= Beginning of Section =
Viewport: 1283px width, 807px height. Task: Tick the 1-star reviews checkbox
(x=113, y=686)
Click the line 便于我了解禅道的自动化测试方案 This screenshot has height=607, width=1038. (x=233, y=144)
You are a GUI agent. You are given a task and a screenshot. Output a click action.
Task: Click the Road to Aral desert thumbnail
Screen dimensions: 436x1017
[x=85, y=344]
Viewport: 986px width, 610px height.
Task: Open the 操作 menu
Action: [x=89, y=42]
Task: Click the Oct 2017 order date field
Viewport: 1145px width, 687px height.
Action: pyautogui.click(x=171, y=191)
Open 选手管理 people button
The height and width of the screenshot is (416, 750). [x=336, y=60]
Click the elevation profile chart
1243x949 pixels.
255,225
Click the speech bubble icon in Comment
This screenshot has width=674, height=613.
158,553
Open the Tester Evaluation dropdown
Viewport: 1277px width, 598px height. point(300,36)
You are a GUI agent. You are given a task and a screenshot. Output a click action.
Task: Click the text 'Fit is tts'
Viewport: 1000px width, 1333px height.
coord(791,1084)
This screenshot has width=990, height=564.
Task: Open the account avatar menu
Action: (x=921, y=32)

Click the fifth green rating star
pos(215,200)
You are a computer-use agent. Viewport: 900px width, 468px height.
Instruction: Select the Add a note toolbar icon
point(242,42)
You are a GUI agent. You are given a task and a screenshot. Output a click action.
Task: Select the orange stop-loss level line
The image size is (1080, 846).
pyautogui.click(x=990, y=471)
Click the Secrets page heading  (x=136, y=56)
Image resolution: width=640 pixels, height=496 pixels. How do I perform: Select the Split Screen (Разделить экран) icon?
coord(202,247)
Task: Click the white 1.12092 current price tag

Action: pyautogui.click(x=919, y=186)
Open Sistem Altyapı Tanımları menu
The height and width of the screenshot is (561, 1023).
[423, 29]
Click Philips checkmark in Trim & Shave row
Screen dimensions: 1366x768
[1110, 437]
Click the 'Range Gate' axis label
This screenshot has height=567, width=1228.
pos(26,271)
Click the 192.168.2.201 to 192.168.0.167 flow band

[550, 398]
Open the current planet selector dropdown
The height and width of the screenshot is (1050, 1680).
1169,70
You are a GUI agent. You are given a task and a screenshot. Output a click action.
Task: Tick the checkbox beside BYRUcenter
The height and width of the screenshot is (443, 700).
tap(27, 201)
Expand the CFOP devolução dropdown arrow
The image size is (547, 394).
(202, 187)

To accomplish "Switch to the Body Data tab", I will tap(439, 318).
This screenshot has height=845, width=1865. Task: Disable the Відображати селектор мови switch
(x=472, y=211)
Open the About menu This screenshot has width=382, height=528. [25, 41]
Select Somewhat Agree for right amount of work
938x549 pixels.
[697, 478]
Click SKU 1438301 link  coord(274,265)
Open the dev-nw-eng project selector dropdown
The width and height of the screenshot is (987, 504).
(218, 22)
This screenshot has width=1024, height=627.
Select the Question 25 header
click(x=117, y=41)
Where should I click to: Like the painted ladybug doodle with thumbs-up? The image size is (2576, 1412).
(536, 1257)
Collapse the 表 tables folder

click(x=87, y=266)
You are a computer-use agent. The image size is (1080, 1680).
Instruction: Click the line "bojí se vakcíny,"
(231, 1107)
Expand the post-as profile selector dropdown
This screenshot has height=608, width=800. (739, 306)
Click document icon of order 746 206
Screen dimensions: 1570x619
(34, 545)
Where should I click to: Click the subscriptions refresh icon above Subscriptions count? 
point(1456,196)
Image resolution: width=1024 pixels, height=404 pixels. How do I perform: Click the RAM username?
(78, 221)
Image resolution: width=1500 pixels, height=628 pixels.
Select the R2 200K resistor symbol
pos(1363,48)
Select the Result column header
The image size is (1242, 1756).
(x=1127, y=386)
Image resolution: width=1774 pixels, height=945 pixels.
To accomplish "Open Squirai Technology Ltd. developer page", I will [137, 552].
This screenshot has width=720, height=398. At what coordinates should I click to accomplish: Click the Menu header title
= End of Section =
> Activity
Transcribe each line of the data above, unaltered, from the one where "You are a computer-use agent. Viewport: 900px" appears to the one where "Select Somewhat Agree" appears, inclusive of both.

> Result for this exercise
You are a computer-use agent. Viewport: 900px width, 468px height.
Instruction: Select the Add a note toolbar icon
point(242,42)
You are a GUI agent. You are given a task and a screenshot. Output a click action.
Task: Select the orange stop-loss level line
The image size is (1080, 846).
pyautogui.click(x=990, y=471)
Click the Secrets page heading  (x=136, y=56)
Image resolution: width=640 pixels, height=496 pixels. How do I perform: Select the Split Screen (Разделить экран) icon?
coord(202,247)
Task: Click the white 1.12092 current price tag

Action: pyautogui.click(x=919, y=186)
Open Sistem Altyapı Tanımları menu
The height and width of the screenshot is (561, 1023).
[423, 29]
Click Philips checkmark in Trim & Shave row
Screen dimensions: 1366x768
[1110, 437]
Click the 'Range Gate' axis label
This screenshot has height=567, width=1228.
pos(26,271)
Click the 192.168.2.201 to 192.168.0.167 flow band

[550, 398]
Open the current planet selector dropdown
The height and width of the screenshot is (1050, 1680).
1169,70
You are a GUI agent. You are given a task and a screenshot. Output a click action.
Task: Tick the checkbox beside BYRUcenter
The height and width of the screenshot is (443, 700).
tap(27, 201)
Expand the CFOP devolução dropdown arrow
The image size is (547, 394).
(202, 187)

To accomplish "Switch to the Body Data tab", I will tap(439, 318).
This screenshot has height=845, width=1865. Task: Disable the Відображати селектор мови switch
(x=472, y=211)
Open the About menu This screenshot has width=382, height=528. [25, 41]
Select Somewhat Agree for right amount of work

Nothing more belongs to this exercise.